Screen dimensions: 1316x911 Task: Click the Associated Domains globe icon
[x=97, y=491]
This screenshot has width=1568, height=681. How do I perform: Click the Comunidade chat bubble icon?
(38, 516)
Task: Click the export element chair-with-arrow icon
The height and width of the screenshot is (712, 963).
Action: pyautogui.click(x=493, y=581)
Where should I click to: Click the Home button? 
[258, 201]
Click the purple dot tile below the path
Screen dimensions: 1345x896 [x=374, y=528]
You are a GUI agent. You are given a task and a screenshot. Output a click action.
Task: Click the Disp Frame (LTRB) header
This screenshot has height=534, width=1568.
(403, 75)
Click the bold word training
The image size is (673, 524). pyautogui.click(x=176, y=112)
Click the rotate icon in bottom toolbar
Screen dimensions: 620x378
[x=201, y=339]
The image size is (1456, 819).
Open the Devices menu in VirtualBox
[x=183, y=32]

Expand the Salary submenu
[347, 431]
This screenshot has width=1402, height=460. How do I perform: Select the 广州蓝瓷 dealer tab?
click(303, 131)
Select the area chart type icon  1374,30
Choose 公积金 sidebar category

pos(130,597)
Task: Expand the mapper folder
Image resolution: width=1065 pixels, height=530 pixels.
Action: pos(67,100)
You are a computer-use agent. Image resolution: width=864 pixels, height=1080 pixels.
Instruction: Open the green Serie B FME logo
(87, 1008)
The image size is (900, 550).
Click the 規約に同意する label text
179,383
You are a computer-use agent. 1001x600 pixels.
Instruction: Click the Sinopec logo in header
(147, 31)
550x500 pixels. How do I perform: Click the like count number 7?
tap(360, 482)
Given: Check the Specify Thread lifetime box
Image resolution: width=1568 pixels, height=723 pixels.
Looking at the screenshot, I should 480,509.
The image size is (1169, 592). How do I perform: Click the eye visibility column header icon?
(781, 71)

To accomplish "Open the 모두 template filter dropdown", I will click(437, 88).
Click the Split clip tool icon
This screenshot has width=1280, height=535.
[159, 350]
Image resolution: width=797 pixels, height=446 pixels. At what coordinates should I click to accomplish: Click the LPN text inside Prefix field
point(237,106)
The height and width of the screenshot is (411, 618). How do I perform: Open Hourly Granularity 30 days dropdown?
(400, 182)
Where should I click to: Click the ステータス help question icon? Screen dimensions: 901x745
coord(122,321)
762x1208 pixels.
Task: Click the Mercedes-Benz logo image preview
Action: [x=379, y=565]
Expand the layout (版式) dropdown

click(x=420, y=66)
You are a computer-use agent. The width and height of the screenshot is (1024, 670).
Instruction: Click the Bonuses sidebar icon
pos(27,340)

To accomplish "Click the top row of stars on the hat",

■ ■ ■ ■ ■ ■ ■

### Objective
Reproduce the rows without alteration, beginning with the line that contains "The height and width of the screenshot is (411, 618)." and continuing through the line that contains "pos(27,340)".

### Answer to this problem
The height and width of the screenshot is (411, 618). How do I perform: Open Hourly Granularity 30 days dropdown?
(400, 182)
Where should I click to: Click the ステータス help question icon? Screen dimensions: 901x745
coord(122,321)
762x1208 pixels.
Task: Click the Mercedes-Benz logo image preview
Action: [x=379, y=565]
Expand the layout (版式) dropdown

click(x=420, y=66)
You are a computer-use agent. The width and height of the screenshot is (1024, 670).
Instruction: Click the Bonuses sidebar icon
pos(27,340)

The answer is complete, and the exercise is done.